-- SET EXERCISE A --
Duplicate the lines in the records between the line holding "Click the VIP2 button" and the line holding "will [x=626, y=34].", inclusive.

-- EXCERPT PROVIDED --
· · · ·
This network does not even require any calculation to show that $G_{NOP}^{male} = G_{NOP}^{female}=0$; everyone has exactly one partner. In a Muslim society, where men can have up to four wives, $G_{NOP}^{male}$ will be higher, while $G_{NOP}^{female}$ still remains zero.

Random Sex Networks vs. Power Law Networks

For a random network (uniformly random pairings, uniformly random SMV), we observe highly unrealistic results. We observe that the Gini coefficients are very nearly zero, corresponding to a sexual utopia. Of course, this is not how the real world works, as people do not have sex with random people off the street.
· · · ·
-- SET EXERCISE B --
Go on with the text on Gini coefficients for sexual partner networks from where it stops.

Some records:
· · · ·
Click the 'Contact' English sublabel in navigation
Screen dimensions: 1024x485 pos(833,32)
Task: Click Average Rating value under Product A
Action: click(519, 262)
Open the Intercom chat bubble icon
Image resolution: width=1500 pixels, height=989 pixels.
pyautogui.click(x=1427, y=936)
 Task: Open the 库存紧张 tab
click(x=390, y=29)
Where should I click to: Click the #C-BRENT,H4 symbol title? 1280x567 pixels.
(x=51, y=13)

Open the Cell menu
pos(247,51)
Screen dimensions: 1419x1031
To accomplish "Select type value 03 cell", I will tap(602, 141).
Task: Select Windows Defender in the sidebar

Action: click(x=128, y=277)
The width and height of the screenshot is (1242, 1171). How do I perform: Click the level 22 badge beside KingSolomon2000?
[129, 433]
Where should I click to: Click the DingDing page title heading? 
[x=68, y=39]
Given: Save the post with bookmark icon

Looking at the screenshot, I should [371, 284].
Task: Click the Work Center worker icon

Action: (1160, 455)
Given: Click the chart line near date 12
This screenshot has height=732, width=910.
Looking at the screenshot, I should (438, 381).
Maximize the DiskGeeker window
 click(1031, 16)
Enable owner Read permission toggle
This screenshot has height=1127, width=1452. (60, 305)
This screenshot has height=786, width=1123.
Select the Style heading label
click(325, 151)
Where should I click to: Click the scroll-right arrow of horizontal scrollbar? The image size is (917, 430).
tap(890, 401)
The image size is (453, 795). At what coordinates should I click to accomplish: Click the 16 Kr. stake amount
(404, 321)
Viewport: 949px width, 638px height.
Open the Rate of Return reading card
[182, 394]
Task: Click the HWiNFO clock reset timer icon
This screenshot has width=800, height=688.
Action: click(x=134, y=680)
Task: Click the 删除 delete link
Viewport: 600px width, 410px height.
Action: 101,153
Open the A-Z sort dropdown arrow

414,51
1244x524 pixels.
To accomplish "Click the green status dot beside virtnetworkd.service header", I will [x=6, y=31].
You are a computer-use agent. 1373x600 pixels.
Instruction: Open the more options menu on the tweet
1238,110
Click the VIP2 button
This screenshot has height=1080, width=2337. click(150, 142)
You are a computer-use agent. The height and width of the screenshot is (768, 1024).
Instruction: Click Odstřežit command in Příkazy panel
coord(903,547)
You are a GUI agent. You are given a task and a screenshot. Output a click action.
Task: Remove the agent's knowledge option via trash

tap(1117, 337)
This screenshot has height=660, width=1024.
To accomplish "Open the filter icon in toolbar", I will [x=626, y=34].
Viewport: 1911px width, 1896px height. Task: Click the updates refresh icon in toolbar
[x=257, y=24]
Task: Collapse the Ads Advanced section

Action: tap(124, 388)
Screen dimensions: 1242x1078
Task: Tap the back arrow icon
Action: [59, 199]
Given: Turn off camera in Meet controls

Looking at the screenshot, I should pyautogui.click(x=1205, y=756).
· · · ·
-- REPLY A --
Click the VIP2 button
This screenshot has height=1080, width=2337. click(150, 142)
You are a computer-use agent. The height and width of the screenshot is (768, 1024).
Instruction: Click Odstřežit command in Příkazy panel
coord(903,547)
You are a GUI agent. You are given a task and a screenshot. Output a click action.
Task: Remove the agent's knowledge option via trash

tap(1117, 337)
This screenshot has height=660, width=1024.
To accomplish "Open the filter icon in toolbar", I will [x=626, y=34].

-- REPLY B --
The type of network that we have today in Western society, and likely what Devlin is referring to, is a power-law network. Power-law networks are characterized by the power-law distribution of the degree; in this case, degree of a node is the number of sex partners. Power-law networks follow the type of mating mechanism that Devlin claims is at work in Western society today; a small number of men are hogging all the women. The mechanism which generates power-law networks is known as “preferential attachment” – women are more likely to have sex with a man who has already had sex with a large number of partners, and the more partners he has, the greater his likelihood of mating with a female he finds attractive. Having a high degree demonstrates higher value, and thus make a female more pliant. Power-law networks are wracked by inequality. Most of the males only have a few sex partners, while a small number of men are deflowering females left and right.